## Work to complete
Scan the entries for the word "computer", and copy every line where it appears.

(Collected data)
-.-.-
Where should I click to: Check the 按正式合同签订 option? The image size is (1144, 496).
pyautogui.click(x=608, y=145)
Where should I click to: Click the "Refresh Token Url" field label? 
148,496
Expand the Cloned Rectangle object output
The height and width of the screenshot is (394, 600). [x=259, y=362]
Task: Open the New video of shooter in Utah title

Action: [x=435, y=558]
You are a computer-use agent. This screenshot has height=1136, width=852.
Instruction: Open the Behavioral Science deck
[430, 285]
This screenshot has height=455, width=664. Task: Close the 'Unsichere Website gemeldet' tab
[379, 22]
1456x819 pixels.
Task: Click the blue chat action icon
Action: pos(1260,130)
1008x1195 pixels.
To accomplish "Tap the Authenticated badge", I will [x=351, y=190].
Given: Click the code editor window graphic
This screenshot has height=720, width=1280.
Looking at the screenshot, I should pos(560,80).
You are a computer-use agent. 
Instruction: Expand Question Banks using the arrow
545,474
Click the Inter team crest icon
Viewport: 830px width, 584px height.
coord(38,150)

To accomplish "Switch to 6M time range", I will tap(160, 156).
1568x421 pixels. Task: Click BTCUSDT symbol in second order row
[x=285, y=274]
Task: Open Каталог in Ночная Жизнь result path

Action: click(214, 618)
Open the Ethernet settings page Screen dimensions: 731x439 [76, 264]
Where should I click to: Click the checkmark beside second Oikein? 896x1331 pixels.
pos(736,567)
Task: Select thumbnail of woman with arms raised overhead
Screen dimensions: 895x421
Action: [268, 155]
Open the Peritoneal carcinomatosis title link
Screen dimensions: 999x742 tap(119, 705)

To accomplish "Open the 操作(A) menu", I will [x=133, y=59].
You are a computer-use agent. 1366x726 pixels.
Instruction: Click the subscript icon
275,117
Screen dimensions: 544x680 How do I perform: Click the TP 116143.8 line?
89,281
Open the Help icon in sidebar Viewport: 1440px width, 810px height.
-.-.-
## Result
You are a computer-use agent. This screenshot has height=1136, width=852.
You are a computer-use agent. 
You are a computer-use agent. 1366x726 pixels.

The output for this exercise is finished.